- Country: Moldova
- Governing body: Moldovan Rugby Federation
- National team: Moldova
- First played: Mid 20th century
- Registered players: 3,729
- Clubs: 6

National competitions
- Rugby World Cup Rugby World Cup Sevens IRB Sevens World Series European Nations Cup

= Rugby union in Moldova =

Rugby union in Moldova is a popular sport.
The governing body in Moldova is the Moldovan Rugby Federation (Federatia de Rugby din Moldovei).

==History==

===Soviet Period===
Rugby union was played in the Russian Empire as early as in 1908. In 1934, the Moscow Championship was started, and in 1936, the first Soviet Championship took place.

In 1949, rugby union was forbidden in the USSR during the "fight against the cosmopolitanism". The competitions were resumed in 1957, and the Soviet Championship in 1966. In 1975, the Soviet national team played their first match.

Rugby union appears to have been introduced to the Moldavian SSR in 1967.

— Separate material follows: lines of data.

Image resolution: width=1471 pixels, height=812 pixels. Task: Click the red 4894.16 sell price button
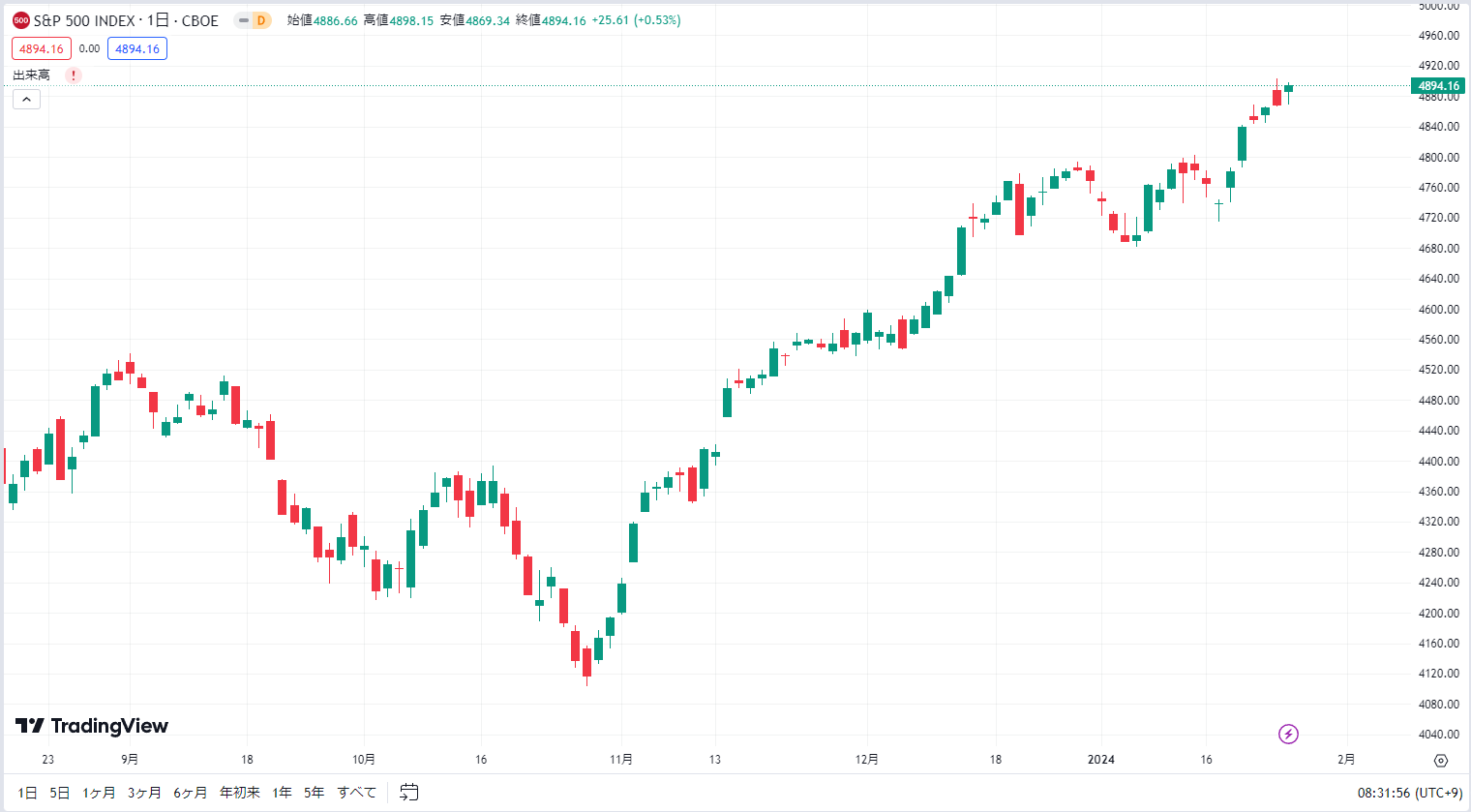[x=42, y=48]
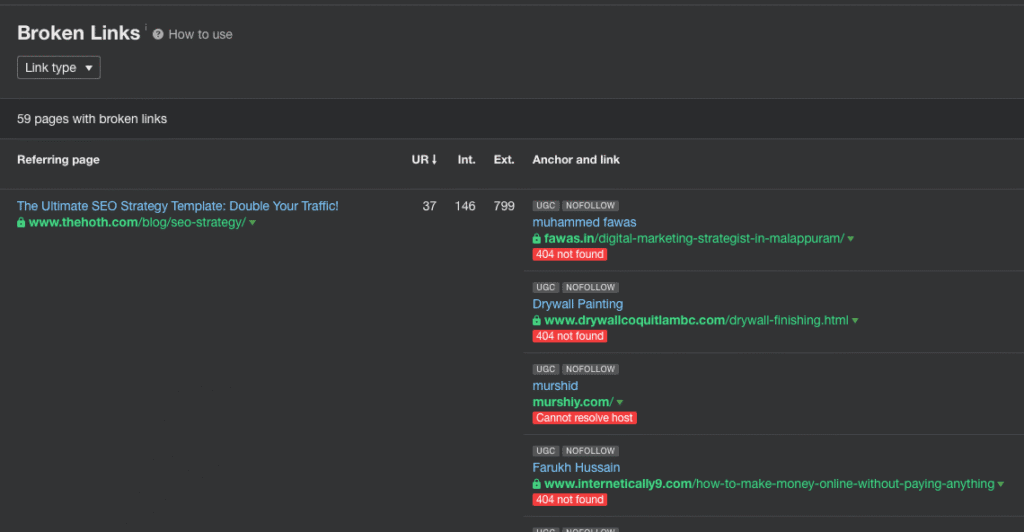Click the murshid anchor link
This screenshot has height=532, width=1024.
click(555, 386)
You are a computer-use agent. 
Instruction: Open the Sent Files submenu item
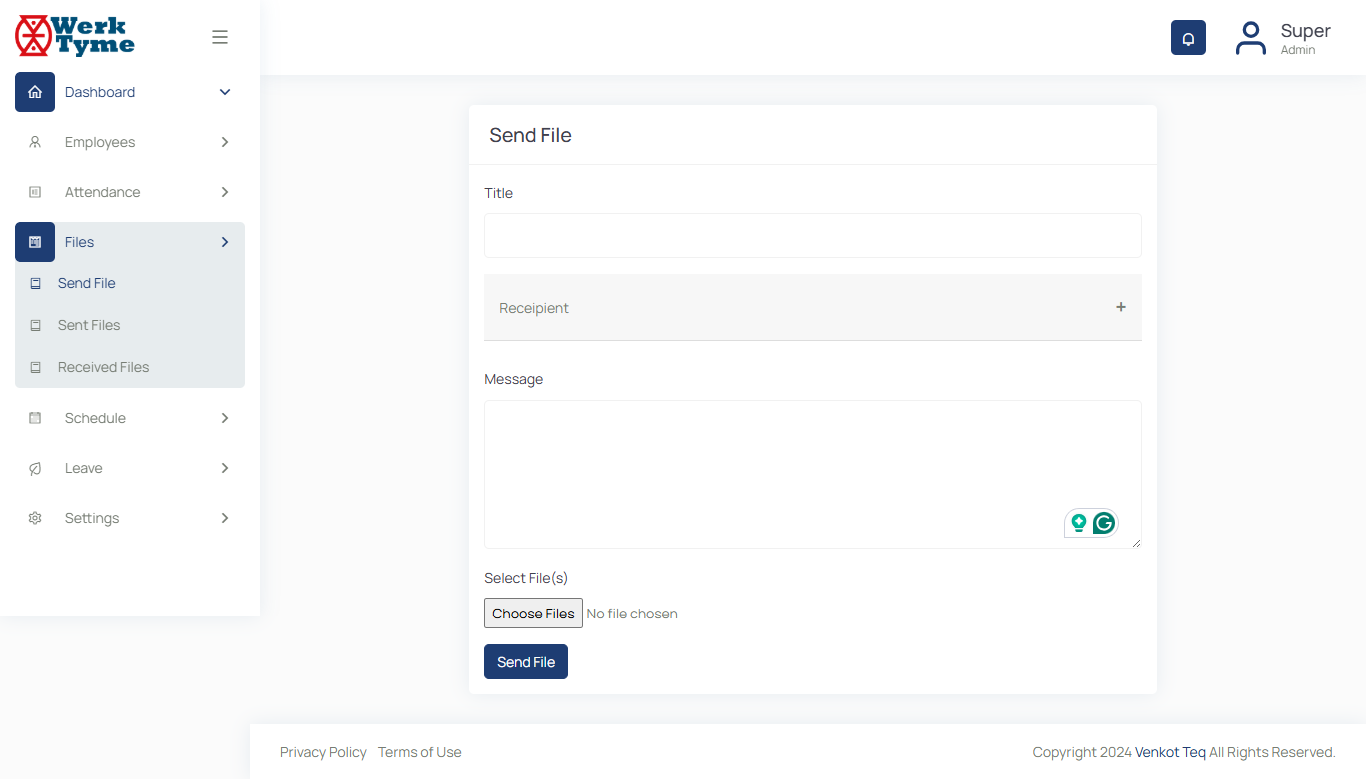point(89,325)
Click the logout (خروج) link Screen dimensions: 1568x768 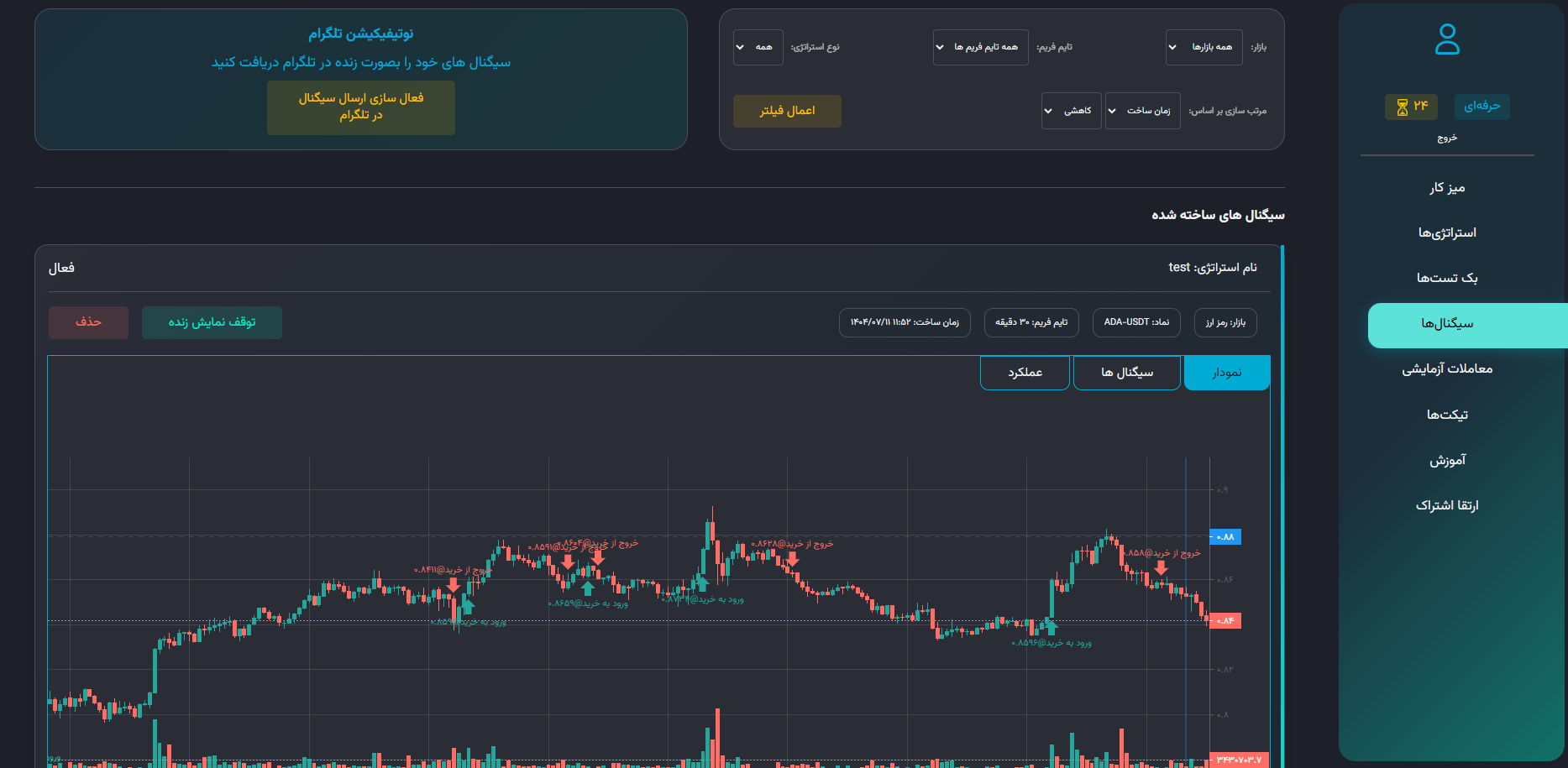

Moldova had its own rugby team in the USSR, but it was not treated as a proper national side.

===Post-independence===
Perhaps surprisingly, the popularity of rugby in Moldova is growing rapidly, with well over 10,000 fans regularly turning up to their home matches in the European Nations Cup. Since 2004, the number of Moldovan rugby players has more than doubled, due to the national team's growing international reputation. Rugby union in Romania is quite a major sport, going back ninety years, and as Moldova shares language and a border with Romania, this has helped its popularity in the country.

==National team==
The Moldova national rugby union team represents Moldova in international rugby union matches. They have yet to qualify for the Rugby World Cup.

==Sevens==
According to the IRB website, Moldova will play in their first-ever IRB Sevens World Series event when the season reaches its climax in Scotland.

==Women's rugby==
Although Moldova's women have not yet played test match rugby, they have been playing international sevens rugby since 2007. (Current playing record).